17. E a Adão disse: Porquanto deste ouvidos à voz de tua mulher, e comeste da árvore de que te ordenei, dizendo: Não comerás dela, maldita é a terra por causa de ti; com dor comerás dela todos os dias da tua vida.” (Gênesis 3:16,17).

Assim dizendo, segundo o mito bíblico, Deus atirou o primeiro casal para fora dos domínios do Éden, colocando um querubim armado com espada de fogo para que não pudessem voltar por nenhum engenho. Exilados, Adão e Eva rumaram para o seu refúgio, nos arredores do Éden. E lá tiveram filhos; e lá Caim, o primogênito dos primogênitos, matou Abel, seu irmão. Deus também o exilou e lhe deu refúgio mais além, nas terras de Node, mas deu-lhe vida longa e uma linhagem.

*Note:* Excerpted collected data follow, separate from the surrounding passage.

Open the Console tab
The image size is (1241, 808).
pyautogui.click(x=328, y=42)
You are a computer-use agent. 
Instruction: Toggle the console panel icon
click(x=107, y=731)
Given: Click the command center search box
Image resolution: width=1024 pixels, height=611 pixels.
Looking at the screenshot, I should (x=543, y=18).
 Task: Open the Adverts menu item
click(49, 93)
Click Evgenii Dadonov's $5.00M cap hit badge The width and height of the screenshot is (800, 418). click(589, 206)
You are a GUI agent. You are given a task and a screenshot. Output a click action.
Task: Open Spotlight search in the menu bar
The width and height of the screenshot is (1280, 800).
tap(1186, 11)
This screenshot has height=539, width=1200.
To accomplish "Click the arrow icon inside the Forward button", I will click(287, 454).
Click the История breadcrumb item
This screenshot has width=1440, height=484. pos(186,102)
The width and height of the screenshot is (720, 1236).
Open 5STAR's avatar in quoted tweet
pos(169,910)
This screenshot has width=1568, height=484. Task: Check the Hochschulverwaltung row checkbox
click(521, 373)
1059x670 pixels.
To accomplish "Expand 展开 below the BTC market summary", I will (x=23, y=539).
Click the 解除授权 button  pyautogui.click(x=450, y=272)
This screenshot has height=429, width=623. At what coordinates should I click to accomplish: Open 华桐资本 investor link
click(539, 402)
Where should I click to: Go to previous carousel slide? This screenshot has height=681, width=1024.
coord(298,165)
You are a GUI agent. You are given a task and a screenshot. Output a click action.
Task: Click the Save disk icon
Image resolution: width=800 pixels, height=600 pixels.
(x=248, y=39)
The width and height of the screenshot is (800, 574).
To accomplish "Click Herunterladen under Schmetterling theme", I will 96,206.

Se o mito é verdadeiro, contaram — Adão, Eva, Caim, Seth, Lameque e todos os outros— com uma enorme sorte: ninguém havia para além deles, no mundo. Ninguém para dizer que já ia Adão roubar empregos não sei aonde, ninguém para associar o assassinato de Abel ao fato de Caim ser filho de refugiados, ninguém para escrever “Node para os nodenses (ou seriam nodianos?)!”. Talvez por isso, eles não se sentissem refugiados ou exilados de canto algum.

Adão e Eva expulsos do Paraíso, 1860. Julius Schnorr von Carolsfeld.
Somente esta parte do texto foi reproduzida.